A second phase of the project will involve sequencing the microbiome of the dental calculus (between the teeth) of each individual identified, allowing the researchers to be able to assess a bit about their health. In the project’s third phase, the researchers will seek to link the DNA profiles of individuals from the well to descendants living today.
Another project, led primarily by Jones and in collaboration with Christopher M. Stevenson, Ph.D., an associate professor of anthropology in the School of World Studies at VCU, and Joseph “Jody” Turner, Ph.D., director of instrumentation and service associate professor in VCU’s Department of Chemistry, will assess ancestral geographic origins by looking at isotopic signatures in teeth and any environmental stressors or pollutants in the environment that the individuals were exposed to during their lifetimes.
“Our goal is to link individuals to specific landscapes,” Jones said. “This would shed more light on the human dimensions of their stories before the well. For example, we may be able to identify persons who were native to this region versus those who were migrants, and to compare their lived experiences through skeletal markers of health, disease and labor.”
This new phase of the East Marshall Street Wall Project, Allison said, will help identify the areas from which these individuals originated and will inform work on understanding the cultural and historical contexts relevant to the individuals whose remains were unearthed.
“In some ways, these analyses will allow the development of a bio culturally-based biography of the individuals — where and how they lived,” he said.
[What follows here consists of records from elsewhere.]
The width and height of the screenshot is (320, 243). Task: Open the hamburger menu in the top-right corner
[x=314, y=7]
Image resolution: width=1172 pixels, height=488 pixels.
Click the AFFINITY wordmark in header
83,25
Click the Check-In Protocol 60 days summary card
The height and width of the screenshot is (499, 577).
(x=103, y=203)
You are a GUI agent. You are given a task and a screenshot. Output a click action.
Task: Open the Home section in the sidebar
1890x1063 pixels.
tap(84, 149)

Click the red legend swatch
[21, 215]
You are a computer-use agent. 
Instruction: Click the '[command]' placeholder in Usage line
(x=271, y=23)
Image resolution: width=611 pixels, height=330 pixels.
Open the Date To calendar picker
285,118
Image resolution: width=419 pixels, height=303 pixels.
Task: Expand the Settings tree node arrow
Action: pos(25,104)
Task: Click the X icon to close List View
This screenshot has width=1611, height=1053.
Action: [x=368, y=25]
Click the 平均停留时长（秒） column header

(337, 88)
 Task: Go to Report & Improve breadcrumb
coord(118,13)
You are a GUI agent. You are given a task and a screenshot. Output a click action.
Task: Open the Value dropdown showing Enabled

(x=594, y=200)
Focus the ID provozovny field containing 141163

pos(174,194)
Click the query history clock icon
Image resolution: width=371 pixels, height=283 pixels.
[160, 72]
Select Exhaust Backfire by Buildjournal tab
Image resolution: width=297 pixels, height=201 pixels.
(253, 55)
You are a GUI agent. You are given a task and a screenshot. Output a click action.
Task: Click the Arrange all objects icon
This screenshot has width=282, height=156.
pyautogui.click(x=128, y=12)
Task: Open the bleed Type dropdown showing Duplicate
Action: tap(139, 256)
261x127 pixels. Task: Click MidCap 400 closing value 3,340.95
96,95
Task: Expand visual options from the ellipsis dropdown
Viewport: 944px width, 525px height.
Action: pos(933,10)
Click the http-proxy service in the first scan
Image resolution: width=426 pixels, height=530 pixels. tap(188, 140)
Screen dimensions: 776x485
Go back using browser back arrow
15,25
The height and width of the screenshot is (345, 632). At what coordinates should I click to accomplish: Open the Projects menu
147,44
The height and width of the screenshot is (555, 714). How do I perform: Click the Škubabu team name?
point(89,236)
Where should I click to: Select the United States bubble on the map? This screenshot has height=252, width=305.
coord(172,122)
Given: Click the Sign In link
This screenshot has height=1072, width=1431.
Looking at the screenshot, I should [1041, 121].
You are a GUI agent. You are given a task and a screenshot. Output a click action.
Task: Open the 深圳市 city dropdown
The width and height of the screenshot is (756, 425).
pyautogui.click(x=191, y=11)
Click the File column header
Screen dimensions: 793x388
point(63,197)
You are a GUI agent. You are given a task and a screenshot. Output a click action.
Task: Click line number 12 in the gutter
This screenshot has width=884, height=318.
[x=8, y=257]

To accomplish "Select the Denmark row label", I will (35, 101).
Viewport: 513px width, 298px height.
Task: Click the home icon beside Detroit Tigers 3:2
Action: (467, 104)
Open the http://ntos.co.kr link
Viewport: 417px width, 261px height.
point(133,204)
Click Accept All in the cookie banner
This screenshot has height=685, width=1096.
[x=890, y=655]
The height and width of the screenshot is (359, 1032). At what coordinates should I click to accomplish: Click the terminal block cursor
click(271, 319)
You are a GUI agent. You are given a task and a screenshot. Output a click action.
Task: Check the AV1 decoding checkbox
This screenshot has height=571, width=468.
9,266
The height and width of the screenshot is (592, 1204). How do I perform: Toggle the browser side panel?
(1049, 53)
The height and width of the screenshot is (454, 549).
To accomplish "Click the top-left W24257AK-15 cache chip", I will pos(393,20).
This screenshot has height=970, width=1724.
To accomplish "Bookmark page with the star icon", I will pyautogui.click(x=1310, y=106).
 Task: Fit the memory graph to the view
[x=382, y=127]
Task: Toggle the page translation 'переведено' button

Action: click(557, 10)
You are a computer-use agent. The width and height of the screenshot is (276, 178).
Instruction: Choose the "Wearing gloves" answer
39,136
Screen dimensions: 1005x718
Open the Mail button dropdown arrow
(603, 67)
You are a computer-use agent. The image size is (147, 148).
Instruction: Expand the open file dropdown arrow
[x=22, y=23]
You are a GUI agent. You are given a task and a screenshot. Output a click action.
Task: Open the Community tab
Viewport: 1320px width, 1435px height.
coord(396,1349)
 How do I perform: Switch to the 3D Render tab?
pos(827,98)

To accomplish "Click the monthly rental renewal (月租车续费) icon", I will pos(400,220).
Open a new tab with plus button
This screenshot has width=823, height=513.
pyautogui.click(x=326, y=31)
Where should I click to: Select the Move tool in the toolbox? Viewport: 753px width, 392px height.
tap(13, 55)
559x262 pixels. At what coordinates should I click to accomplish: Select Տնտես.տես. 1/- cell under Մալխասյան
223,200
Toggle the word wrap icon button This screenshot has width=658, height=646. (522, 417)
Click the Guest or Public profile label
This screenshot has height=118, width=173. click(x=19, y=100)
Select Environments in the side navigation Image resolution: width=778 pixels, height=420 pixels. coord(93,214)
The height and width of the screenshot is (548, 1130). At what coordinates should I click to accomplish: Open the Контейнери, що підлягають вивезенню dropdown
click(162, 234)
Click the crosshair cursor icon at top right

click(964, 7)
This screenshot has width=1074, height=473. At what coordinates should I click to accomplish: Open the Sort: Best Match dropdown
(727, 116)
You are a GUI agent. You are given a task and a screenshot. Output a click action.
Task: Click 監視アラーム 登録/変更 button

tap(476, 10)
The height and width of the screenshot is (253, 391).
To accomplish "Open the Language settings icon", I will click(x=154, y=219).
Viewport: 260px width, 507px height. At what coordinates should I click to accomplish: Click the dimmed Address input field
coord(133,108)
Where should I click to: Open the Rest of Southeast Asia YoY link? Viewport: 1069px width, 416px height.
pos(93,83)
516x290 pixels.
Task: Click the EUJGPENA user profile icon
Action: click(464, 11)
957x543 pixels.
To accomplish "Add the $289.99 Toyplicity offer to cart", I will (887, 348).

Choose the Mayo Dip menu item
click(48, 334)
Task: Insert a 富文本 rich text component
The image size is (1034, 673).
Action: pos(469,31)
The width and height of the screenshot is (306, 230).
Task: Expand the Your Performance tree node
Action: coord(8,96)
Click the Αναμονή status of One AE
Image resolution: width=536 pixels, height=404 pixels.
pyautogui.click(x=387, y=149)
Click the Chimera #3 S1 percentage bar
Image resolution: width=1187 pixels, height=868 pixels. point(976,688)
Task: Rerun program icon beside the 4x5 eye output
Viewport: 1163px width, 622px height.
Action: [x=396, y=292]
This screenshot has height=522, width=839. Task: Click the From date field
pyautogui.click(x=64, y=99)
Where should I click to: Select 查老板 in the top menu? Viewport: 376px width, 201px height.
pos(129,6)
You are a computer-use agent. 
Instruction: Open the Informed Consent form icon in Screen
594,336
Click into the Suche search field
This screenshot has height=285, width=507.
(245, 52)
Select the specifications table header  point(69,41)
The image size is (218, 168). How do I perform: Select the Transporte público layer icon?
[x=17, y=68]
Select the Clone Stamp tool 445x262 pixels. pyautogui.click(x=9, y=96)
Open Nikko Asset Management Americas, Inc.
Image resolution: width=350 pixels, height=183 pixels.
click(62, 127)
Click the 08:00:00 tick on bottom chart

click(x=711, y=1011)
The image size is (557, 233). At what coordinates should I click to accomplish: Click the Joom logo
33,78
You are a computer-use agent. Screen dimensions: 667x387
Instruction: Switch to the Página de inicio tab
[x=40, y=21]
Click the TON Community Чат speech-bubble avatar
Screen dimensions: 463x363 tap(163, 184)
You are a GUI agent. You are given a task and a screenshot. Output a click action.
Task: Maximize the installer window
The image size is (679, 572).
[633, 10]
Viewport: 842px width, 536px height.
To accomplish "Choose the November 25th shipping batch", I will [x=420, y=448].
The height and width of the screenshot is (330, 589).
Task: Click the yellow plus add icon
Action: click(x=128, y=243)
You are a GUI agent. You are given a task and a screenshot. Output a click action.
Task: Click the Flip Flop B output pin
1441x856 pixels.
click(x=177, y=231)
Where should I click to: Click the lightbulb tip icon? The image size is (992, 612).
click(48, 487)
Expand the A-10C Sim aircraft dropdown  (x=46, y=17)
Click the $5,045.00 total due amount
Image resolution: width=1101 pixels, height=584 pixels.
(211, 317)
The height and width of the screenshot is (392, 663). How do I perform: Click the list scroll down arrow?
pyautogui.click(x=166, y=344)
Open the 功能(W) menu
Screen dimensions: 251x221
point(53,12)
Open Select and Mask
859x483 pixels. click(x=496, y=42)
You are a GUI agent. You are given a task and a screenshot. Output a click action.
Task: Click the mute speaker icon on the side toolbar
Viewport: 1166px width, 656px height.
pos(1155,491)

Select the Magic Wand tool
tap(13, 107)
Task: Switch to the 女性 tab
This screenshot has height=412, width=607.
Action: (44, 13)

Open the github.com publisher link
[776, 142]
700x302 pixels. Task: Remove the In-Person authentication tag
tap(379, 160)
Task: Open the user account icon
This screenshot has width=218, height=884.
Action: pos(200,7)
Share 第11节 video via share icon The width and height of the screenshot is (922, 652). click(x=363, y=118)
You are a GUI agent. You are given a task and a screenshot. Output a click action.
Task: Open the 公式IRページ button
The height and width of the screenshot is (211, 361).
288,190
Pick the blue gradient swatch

“This deeper understanding will also inform the cultural burial practices that will be used as we move toward interment,” he added. “We will work with the FRC, Implementation Committees and community to put in place strategies to explore linkages to potential living descendants. This work is part of a broader pursuit of understanding the lives, the cultural and historical period and experiences relevant to the lives of these individuals as well as the legacies relevant to these individuals including the legacy of these individuals within contemporary health sciences.”
Last fall, VCU leaders and member of the East Marshall Street Well Project Family Representative Council, planning committee and implementation committee unveiled four panels in the Kontos Medical Sciences Building that detail the story of the ancestral remains.